Belle journée en bateau avec mon fils Clément. Remontée de la rivière d’Auray jusqu’au port de Saint-Goustan et amarrage à ses nouveaux pontons pour un restau sympa et une balade en ville. Que des pensées positives donc. Et je ne me lasse pas de regarder cette photo de Timothée et moi sur le quai de la gare de Vannes. Je lui explique pourquoi le train fait un bruit infernal en arrivant au quai, et que sa maman et lui auront tout le temps pour monter dans le train et s’y installer.
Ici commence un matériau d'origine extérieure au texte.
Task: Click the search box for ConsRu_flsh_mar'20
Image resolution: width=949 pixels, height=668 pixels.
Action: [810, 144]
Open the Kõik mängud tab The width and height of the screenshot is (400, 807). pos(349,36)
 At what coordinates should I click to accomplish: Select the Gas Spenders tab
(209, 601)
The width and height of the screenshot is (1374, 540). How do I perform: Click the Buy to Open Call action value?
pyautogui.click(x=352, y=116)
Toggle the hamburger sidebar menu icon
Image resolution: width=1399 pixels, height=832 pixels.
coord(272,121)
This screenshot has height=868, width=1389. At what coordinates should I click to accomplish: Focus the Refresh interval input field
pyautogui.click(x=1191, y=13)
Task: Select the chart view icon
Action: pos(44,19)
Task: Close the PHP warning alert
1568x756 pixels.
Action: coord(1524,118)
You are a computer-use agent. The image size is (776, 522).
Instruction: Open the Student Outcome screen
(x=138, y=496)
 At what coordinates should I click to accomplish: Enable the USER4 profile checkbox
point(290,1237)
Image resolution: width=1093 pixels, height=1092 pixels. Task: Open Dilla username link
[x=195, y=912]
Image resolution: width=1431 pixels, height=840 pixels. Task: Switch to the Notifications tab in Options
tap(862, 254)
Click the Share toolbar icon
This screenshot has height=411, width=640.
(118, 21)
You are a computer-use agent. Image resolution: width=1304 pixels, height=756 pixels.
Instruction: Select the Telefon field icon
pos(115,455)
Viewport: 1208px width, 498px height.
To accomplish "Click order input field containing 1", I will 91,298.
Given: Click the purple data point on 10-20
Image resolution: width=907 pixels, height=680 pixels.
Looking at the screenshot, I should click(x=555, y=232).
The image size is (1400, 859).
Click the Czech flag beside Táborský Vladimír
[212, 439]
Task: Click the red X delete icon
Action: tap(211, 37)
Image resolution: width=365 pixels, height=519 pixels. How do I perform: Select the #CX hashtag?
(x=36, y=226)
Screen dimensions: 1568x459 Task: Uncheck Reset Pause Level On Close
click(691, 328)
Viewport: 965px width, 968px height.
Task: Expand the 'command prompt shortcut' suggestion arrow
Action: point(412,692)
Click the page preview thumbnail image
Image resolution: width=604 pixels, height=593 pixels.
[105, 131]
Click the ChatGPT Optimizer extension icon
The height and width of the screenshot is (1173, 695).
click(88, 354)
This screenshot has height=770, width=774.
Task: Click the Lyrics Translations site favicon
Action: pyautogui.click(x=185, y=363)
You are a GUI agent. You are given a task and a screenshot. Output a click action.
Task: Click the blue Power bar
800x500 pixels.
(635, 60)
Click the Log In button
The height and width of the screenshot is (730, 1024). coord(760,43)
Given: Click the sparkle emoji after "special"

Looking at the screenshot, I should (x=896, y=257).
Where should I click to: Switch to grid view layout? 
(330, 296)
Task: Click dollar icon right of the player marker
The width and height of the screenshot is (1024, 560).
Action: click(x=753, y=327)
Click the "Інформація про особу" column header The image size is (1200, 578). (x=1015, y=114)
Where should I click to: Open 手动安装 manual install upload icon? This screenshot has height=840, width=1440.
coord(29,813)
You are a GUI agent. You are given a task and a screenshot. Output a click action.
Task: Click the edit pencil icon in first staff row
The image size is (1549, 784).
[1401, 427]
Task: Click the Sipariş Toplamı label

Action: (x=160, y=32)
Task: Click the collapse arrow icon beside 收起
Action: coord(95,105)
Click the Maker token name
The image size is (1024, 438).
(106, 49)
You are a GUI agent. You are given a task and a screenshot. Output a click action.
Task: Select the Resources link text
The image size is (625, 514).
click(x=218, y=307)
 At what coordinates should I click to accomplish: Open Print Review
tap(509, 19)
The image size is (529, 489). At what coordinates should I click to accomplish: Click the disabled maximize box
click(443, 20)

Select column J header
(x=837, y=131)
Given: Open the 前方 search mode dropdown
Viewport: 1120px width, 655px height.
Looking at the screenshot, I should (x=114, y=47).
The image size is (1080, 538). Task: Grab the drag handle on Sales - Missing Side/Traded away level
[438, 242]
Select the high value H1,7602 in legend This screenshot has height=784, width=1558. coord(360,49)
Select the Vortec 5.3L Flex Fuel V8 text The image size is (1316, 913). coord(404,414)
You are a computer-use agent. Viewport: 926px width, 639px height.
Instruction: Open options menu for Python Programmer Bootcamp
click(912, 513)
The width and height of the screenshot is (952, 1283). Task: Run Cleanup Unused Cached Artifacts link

Son regard porte une inquiétude que j’essaie d’apaiser. Dominique qui a pris cette photo  avec son téléphone portable a vraiment saisi un moment. Ça dépasse le train qui arrive : c’est une lucidité sur le monde, inquiète mais non abattue, que Timothée exprime. Si j’avais un vœu à exprimer aujourd’hui, c’est que j’aimerais que Timothée garde longtemps cette photo. Et ce regard. Enfin, c’est très immodeste de ma part, c’est beaucoup demander. 

2 août 

Nous avons raccompagné mon fils Clément à la gare. Plus personne jusqu’à la dernière semaine d’août. Soulagement et un je-ne-sais-quoi de… Je devine pourtant comment nous allons, elle et moi, remplir le vide. Pas de difficulté à l’imaginer. Mais c’est un vide, quand même. L’absence, on s’en console, quand le soleil vient incendier la mer.

 

3 août  

Le gouvernement, avec empathie, se penche sur le sort des jeunes qui seront les grandes victimes de la crise sanitaire. Il va distribuer quelques millions d’euros aux patrons pour « faciliter les embauches ». Une misère, tout le monde sait que ça ne servira à rien, mais il pourra dire qu’il a fait quelque chose. Ce serait pourtant simple de faire quelque chose d’efficace pour affronter le problème. Que les salariés travaillent moins longtemps et donc revenir à la retraite à 60 ans. Ça ferait de la place pour les jeunes. Et puis travailler moins, 32 heures hebdo, ça ferait de la place pour tous. Et ce serait un vrai progrès de civilisation. J’ai en tête un poème de Brecht.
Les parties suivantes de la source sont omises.